Non chiamateli tapas…

Iniziamo un viaggio attraverso i sapori della Spagna: la nostra inviata, Mirella Prandelli, mentre compie il Cammino di Santiago, ci relazione sulle tipicità culinarie della Spagna che incontra lungo il percorso.

Spagna che passione

Fotografia di Mirella Prandelli

Banconi gremiti di sapori, file e file di pietanze accuratamente sistemate, competizioni di creatività culinaria. Questo è solo un assaggio di quello che sono i “pinchos“, come li chiamano nei Paesi Baschi, in Navarra e nella Rioja. Ci tengono molto affinché non li si chiami “tapas” e in effetti hanno ragione. Si tratta di vere e proprie opere d’arte disegnate e costruite su una linea gastronomica che scorre perfettamente tra tradizione e innovazione. Le ricette più tradizionali e folcloristiche riproposte in monoporzioni colorate e gustosissime, belle da vedere e deliziose da mangiare.

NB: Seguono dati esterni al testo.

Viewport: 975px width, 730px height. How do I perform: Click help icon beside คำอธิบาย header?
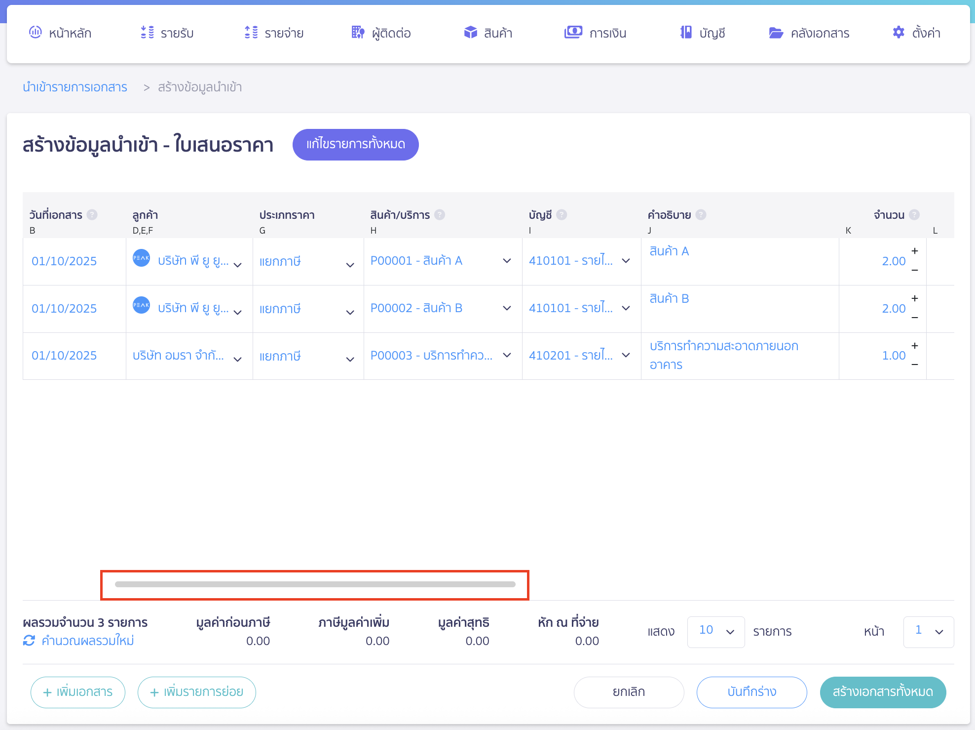click(x=701, y=215)
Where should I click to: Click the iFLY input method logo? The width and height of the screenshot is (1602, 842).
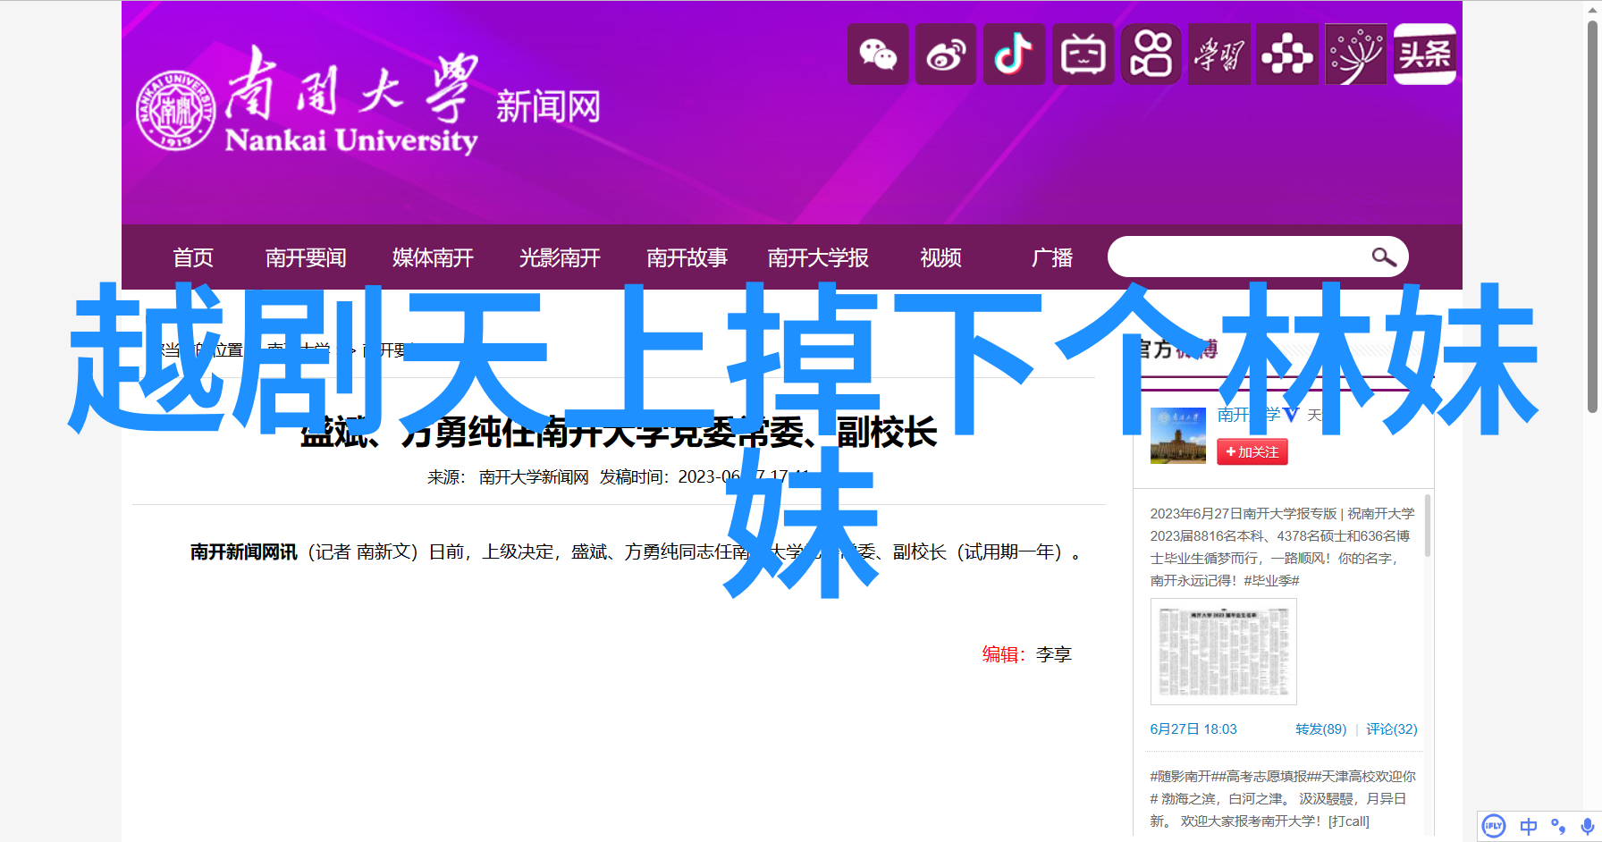coord(1494,826)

Estro culinario e passione!

Quando si parla del Cammino di Santiago, si descrive un percorso intimo, spirituale, all’insegna dell’essenzialità. Dopo due settimane intere sul cammino, passo dopo passo, rettifico ufficialmente: El Camino è, prima di tutto, un viaggio. Fatica e misticismo ne fanno parte, ma si tratta soprattutto della profonda riscoperta della Spagna settentrionale e dei suoi tesori culturali. Tra di essi, certamente spicca l’estro culinario spagnolo. Le specialità locali vanno provate, soprattutto se si arriva da una passeggiata di 30 km: questo anzi ci permette di mangiarne di più, perché più affamati e meno preoccupati per la linea.

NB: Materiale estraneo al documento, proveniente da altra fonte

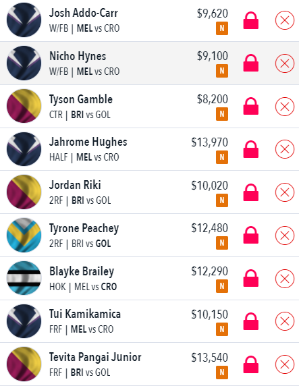This screenshot has height=386, width=299.
Task: Open the Nicho Hynes player name
Action: pos(78,56)
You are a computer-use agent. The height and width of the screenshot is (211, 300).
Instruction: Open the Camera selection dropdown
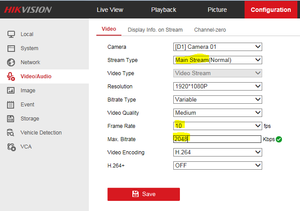218,47
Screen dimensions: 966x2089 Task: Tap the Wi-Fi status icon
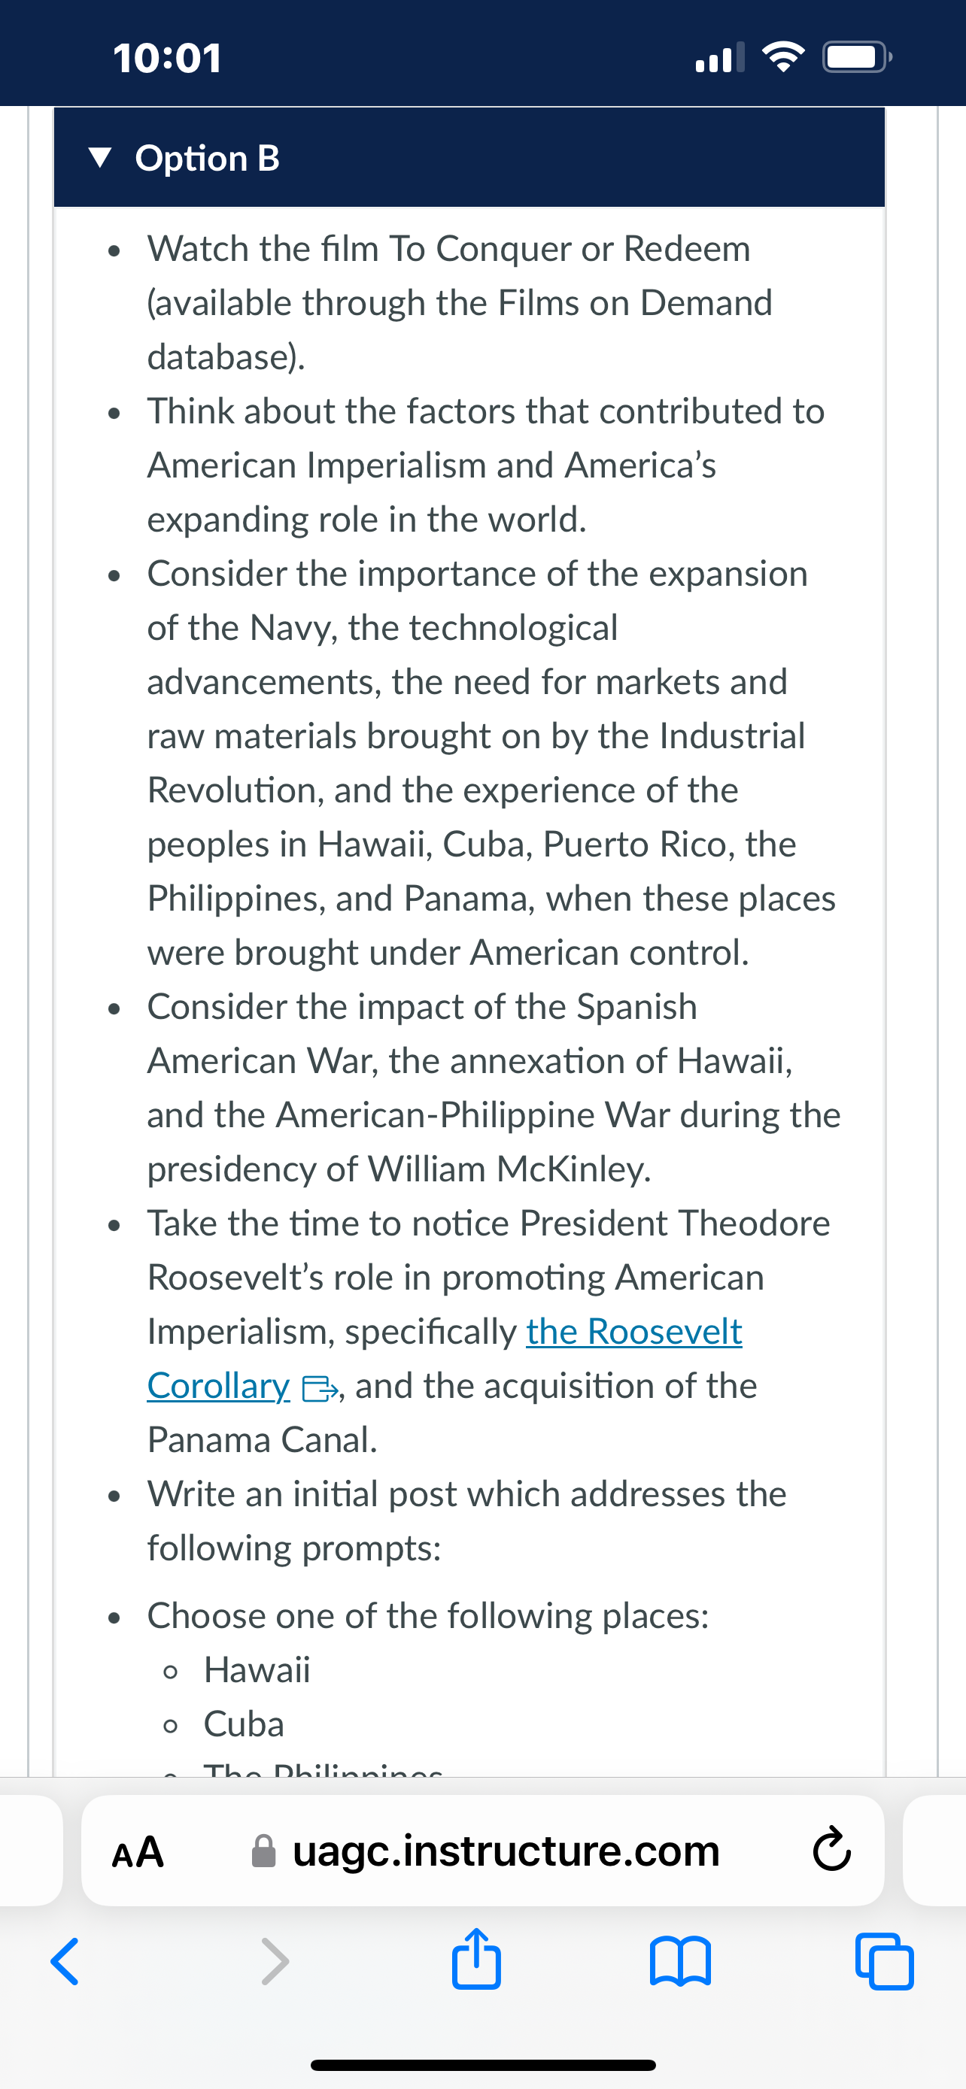783,57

Credevamo di essere all’avanguardia noi italiani con l’happy hour: vassoi e buffet di pietanze di sicuro gustose, ma in ogni caso già viste o comunque meglio preparate a casa. In Spagna l’aperitivo si fa con i pinchos: si mangiano con le mani ma non è fingerfood; si consumano in gruppo con una birra o del vino prima di cena, ma non sono un aperitivo. Trattasi piuttosto di microcosmi eno-gastronomici attraverso i quali le papille gustative traggono al contempo la soddisfazione di un pasto completo, l’equilibrio del cibo frugale e la varietà di un pranzo di nozze.

Spagna che passione

Fotografia di Mirella Prandelli

Si fa a gara per i “pinchos” qui, soprattutto se si tratta di Navarra e Rioja, territori storicamente e simpaticamente rivali. Si contengono il podio Logroño, Burgos e Pamplona. Dopo aver faticosamente conosciuto le proposte di tutti i concorrenti, ritengo personalmente vincitrice Pamplona. Proprio a Pamplona, mi son fatta consigliare dagli abitanti locali il miglior ristorante di pinchos, vincitore peraltro del titolo 2014: El Gaucho. Vale davvero la pena provarlo.

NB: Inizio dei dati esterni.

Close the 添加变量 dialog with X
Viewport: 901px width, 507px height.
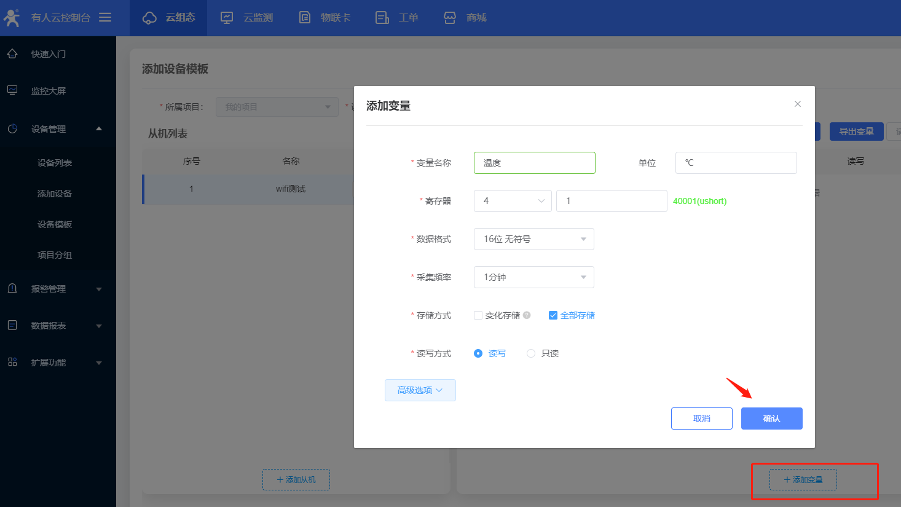point(797,104)
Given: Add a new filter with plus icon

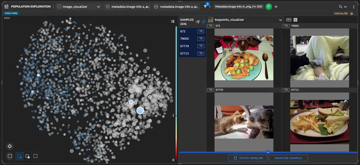Looking at the screenshot, I should click(x=276, y=7).
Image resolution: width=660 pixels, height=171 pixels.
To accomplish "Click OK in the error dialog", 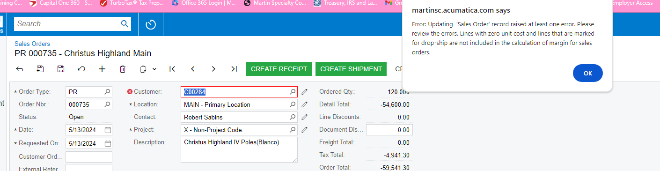I will 588,73.
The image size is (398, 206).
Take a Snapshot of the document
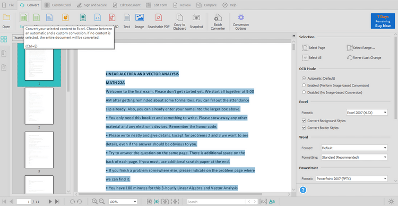coord(196,18)
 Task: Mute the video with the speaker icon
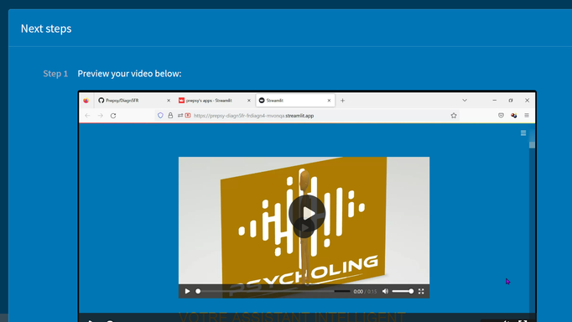(385, 291)
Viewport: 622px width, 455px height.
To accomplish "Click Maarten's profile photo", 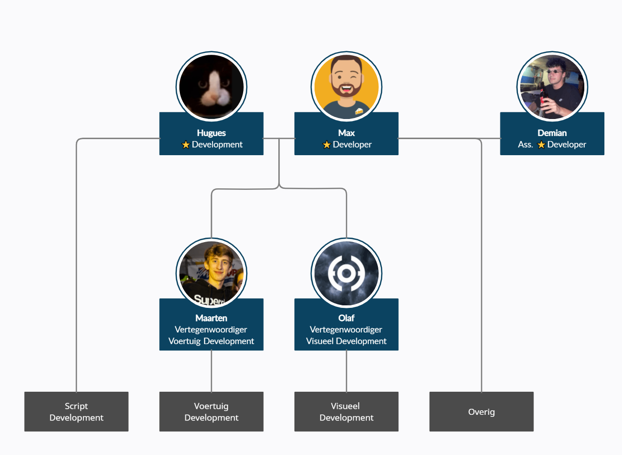I will point(211,273).
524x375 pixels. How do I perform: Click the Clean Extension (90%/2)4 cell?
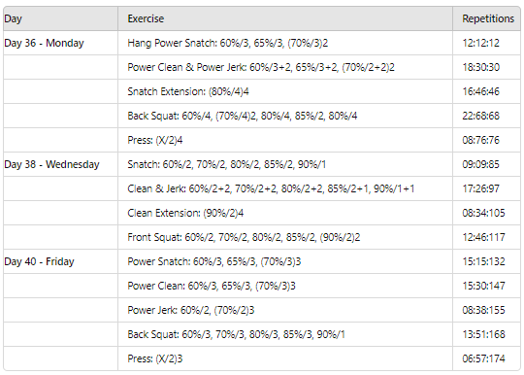point(285,213)
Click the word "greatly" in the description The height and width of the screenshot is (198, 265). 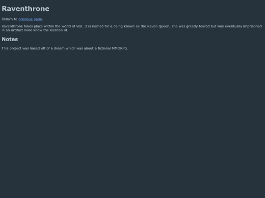[x=192, y=26]
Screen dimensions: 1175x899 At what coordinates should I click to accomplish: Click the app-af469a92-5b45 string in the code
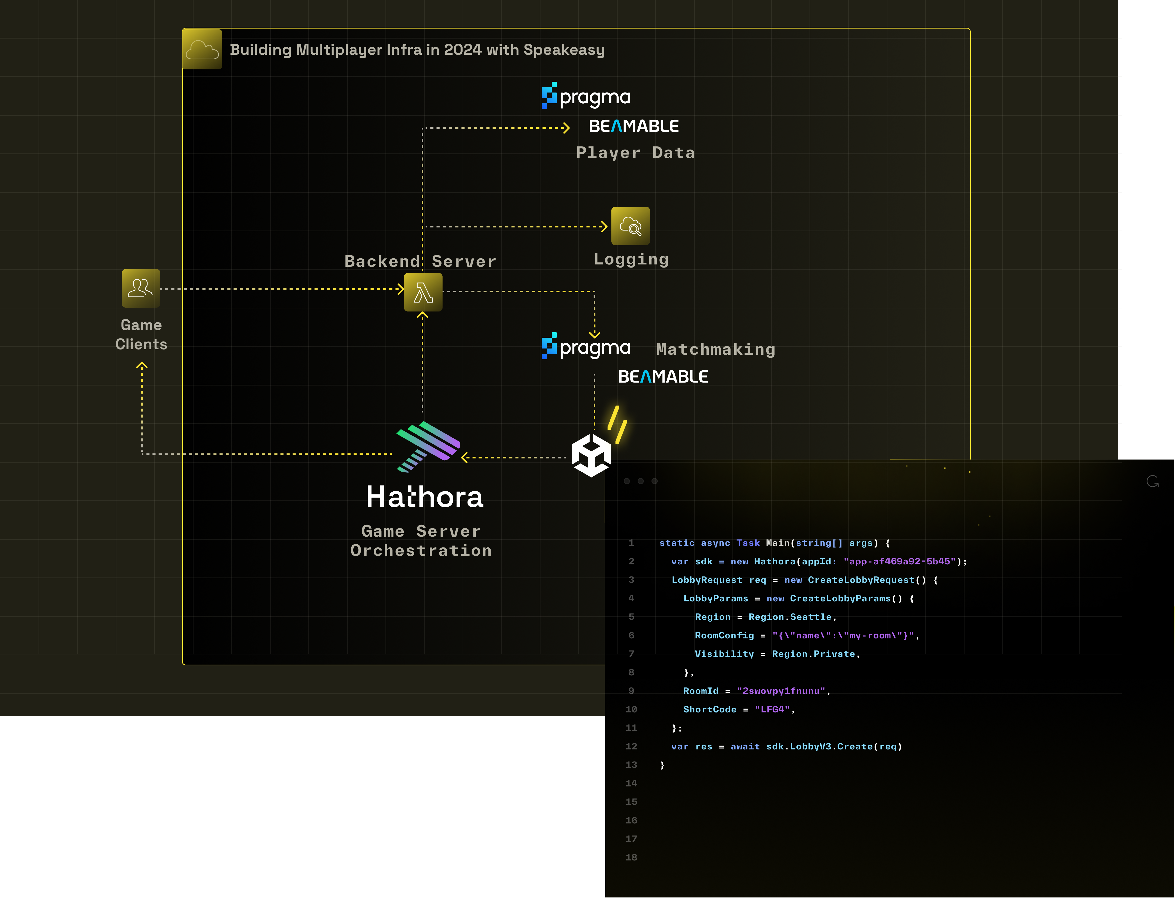pos(900,561)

Intorno alle 19.30 vengono esposte le prime creazioni. Ho cominciato con una croqueje di gamberetti e spinaci, una sorta di pasta sfoglia abbondantemente imburrata e fritta, ripiena di un delicato sposalizio tra il mare e la verdura. Proseguo con del pane fritto guarnito con carpaccio di salmone marinato e insalata russa. Aggiungo della mousse al tartufo servita in bicchiere che contiene, al centro, rosso d’uovo intiepidito al forno e finisce con una tempura di patate e topinambur sulla sommità. Mi avvio al secondo, assaggiando un triangolo di baccalà fritto, immerso in salsa all’avocado e maionese.

E se Pamplona vince per quantità e varietà, il mio premio al miglior pincho va a un capolavoro che ho incontrato a Burgos: due sfoglie friabili e compatte farcite con gamberetti, menta e salsa di more. Nell’attesa di volare in Spagna, vi lascio raccontare dalle fotografie, ciò che a parole sarebbe appena descrivibile.